La toilette de Charlotte-Aglaé d’Orléans témoigne d’un nouveau faste s’étala après la mort de Louis XIV. Le roi en 1689, avait décidé d’envoyer son mobilier d’argent à la fonte et de limiter le poids des « ouvrages et vaisselles d’or et d’argent », afin de « réprimer le luxe et empêcher la dissipation des matières [3] » qu’il fallait davantage employer à faire fleurir le commerce. Le Régent mit fin à cette austérité, et encouragea le développement du système de Law qui favorisait l’utilisation de papier-monnaie plutôt que d’espèces métalliques.
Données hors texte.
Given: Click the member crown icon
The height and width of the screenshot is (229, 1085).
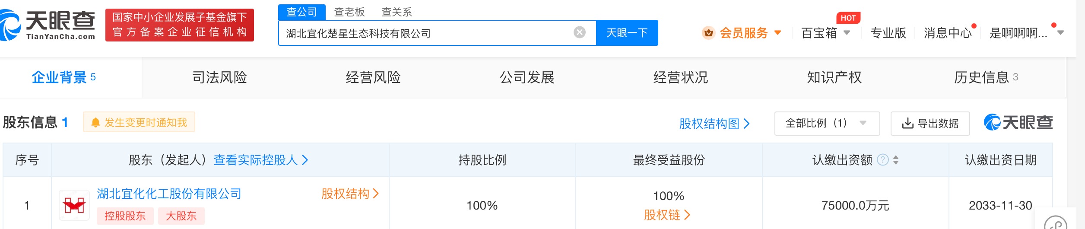Looking at the screenshot, I should click(x=708, y=33).
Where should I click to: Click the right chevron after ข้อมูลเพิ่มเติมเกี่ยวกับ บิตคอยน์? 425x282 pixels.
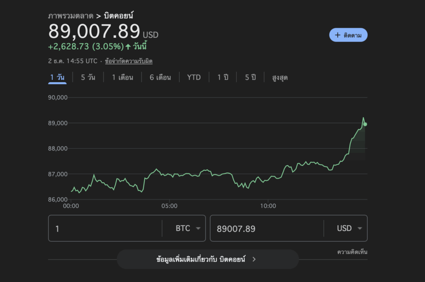point(254,259)
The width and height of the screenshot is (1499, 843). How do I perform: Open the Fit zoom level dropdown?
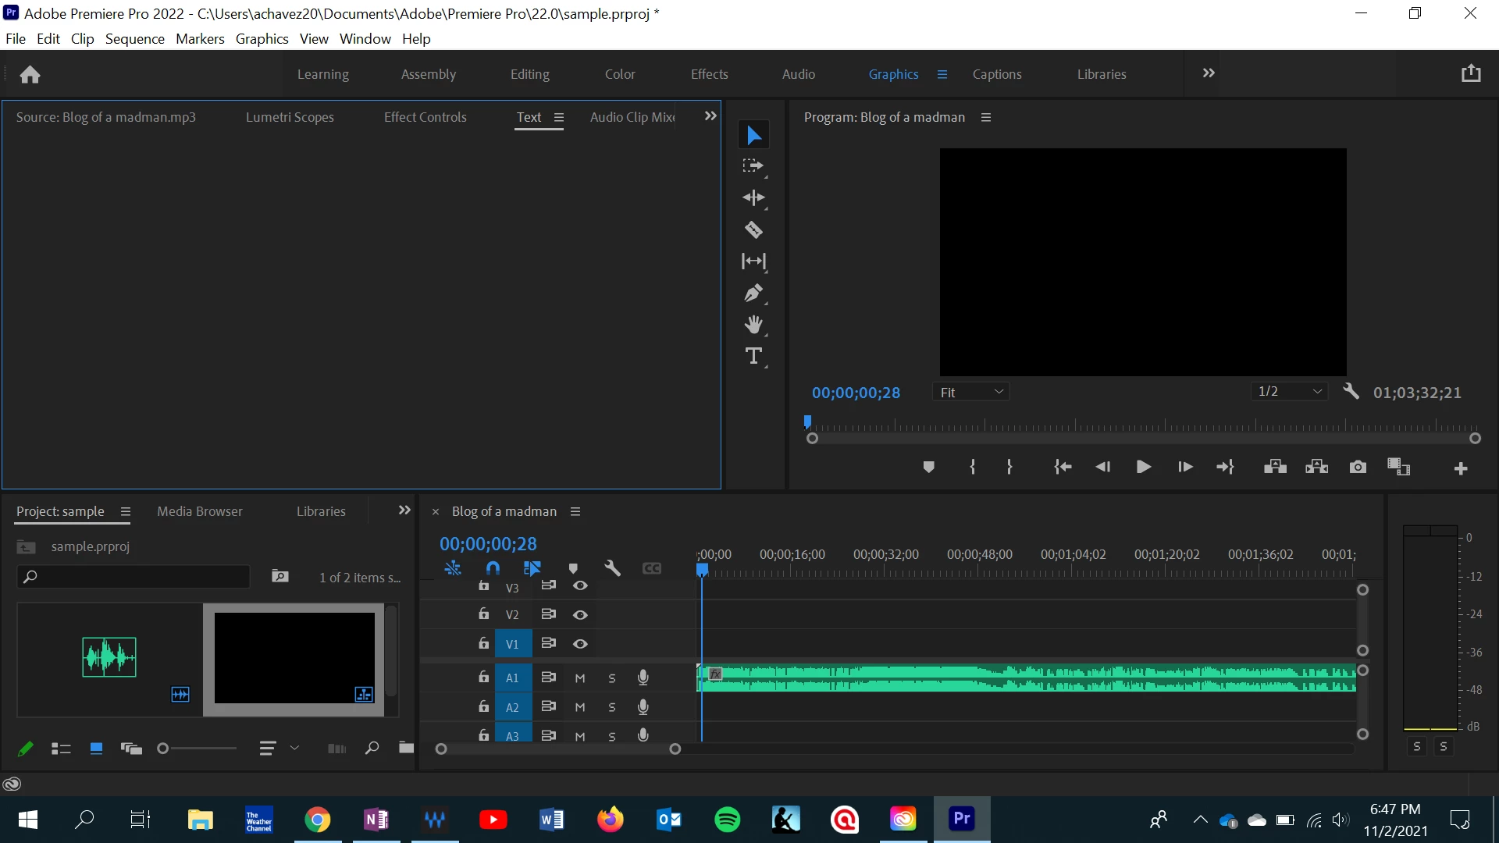coord(970,392)
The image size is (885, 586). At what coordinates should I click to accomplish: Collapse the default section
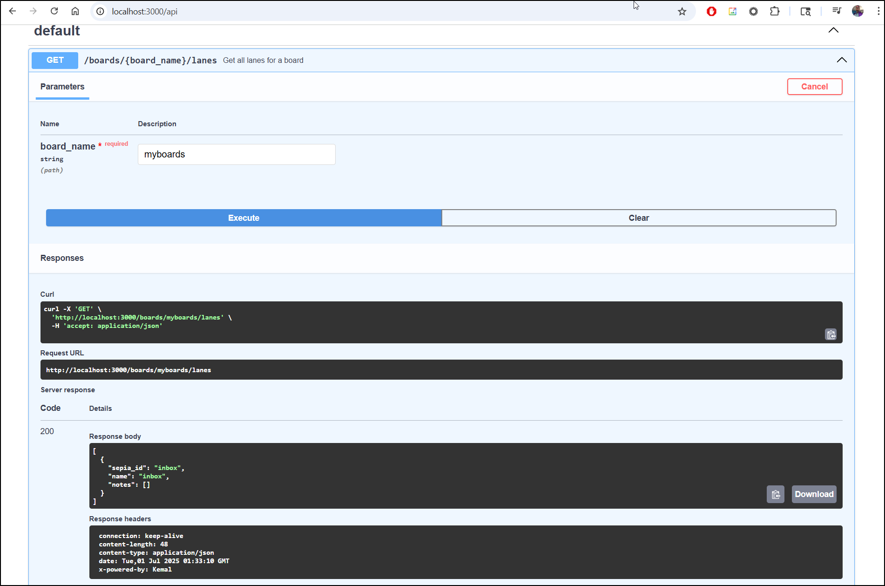point(833,30)
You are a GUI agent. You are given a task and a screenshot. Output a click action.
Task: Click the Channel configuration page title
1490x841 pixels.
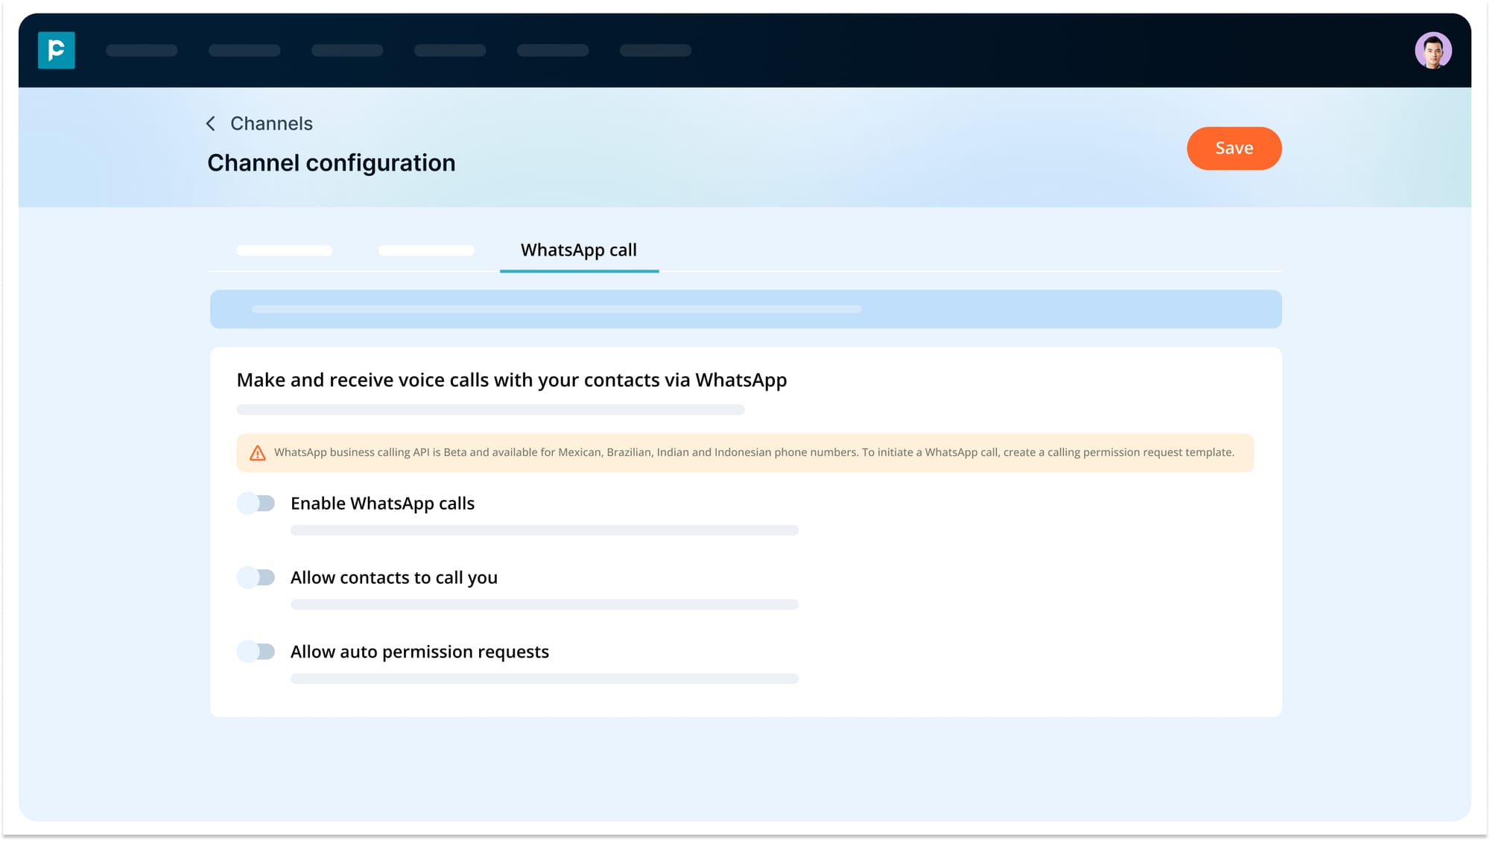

C’est lui qui commanda ce service à l’occasion du mariage, en 1720, de sa fille, Charlotte-Aglaé, appelée Mademoiselle de Valois, avec François Marie III d’Este, duc de Modène. Les armes des futurs époux ornent presque toutes les pièces.
Philippe d’Orléans eut du mal à marier Mademoiselle de Valois, qui avait rejeté un premier prétendant et devint la maîtresse du duc de Richelieu. Madame portait d’ailleurs sur sa petite-fille un regard modérément tendre : elle « a des jours où elle n’est pas laide » mais elle a « un grand vilain nez, une dent saillante qui fait mauvais effet quand elle rit » et « ne veut pas comprendre que la meilleure parure est la bonne mine et la bonne grâce, et que là où ces qualités manquent la parure ne sert à rien. »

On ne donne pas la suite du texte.